_Instructions for the task_. Could you copy every line of the data that contains "Switch"?

_Task inputs_.
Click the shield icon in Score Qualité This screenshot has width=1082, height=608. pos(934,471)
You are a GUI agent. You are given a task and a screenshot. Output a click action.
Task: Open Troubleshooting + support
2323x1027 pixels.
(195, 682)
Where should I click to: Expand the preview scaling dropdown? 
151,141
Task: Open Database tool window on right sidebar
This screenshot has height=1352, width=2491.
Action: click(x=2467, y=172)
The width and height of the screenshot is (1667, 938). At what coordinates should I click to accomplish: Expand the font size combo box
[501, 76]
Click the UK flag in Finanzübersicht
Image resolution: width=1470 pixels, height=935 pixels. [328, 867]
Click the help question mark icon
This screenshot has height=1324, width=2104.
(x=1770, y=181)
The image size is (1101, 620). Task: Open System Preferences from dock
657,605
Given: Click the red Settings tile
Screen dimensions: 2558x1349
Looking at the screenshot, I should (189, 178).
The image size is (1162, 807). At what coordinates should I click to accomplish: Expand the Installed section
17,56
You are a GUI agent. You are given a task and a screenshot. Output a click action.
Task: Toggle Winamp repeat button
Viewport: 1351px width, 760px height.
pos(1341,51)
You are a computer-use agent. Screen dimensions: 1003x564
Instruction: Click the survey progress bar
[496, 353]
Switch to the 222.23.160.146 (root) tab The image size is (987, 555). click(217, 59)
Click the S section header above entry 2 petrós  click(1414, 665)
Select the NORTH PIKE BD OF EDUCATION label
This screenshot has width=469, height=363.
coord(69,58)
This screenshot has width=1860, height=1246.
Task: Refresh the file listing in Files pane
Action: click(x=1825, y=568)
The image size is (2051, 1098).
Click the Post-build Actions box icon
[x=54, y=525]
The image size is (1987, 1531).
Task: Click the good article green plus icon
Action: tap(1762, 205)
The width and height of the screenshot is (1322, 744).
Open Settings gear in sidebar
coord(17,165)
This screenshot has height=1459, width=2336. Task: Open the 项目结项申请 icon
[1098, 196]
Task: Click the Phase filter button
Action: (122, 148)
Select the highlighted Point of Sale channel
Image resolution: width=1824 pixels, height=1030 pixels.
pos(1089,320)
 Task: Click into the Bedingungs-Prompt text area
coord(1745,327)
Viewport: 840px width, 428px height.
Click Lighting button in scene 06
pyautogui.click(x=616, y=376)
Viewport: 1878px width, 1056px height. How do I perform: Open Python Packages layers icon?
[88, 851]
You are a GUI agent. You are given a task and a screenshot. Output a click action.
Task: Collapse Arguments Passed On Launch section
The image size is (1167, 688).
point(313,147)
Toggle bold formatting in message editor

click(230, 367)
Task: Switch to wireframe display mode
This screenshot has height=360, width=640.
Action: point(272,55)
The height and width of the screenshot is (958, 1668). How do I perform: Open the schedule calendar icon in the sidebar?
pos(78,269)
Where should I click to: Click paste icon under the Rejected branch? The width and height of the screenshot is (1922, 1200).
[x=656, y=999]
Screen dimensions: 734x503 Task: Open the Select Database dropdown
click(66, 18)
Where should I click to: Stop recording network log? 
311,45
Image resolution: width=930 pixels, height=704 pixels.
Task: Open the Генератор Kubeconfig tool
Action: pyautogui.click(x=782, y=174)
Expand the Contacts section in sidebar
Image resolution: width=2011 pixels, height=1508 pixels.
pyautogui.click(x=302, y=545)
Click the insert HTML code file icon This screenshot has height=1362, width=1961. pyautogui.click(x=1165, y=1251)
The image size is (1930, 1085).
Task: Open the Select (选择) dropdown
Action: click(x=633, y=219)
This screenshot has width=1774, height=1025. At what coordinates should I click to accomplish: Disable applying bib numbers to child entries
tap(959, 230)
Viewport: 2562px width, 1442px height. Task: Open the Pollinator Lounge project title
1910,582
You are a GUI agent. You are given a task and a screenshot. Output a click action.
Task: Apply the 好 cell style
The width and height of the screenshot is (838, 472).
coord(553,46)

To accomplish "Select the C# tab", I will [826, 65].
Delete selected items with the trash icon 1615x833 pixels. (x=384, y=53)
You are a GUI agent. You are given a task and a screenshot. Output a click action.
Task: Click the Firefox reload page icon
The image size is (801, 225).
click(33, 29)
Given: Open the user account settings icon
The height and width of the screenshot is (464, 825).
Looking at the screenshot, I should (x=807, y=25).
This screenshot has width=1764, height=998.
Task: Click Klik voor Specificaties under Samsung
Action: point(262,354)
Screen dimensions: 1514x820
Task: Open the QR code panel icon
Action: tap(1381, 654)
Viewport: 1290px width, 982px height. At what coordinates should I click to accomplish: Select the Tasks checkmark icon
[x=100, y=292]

_Result_.
Switch to the 222.23.160.146 (root) tab The image size is (987, 555). click(217, 59)
Task: Switch to wireframe display mode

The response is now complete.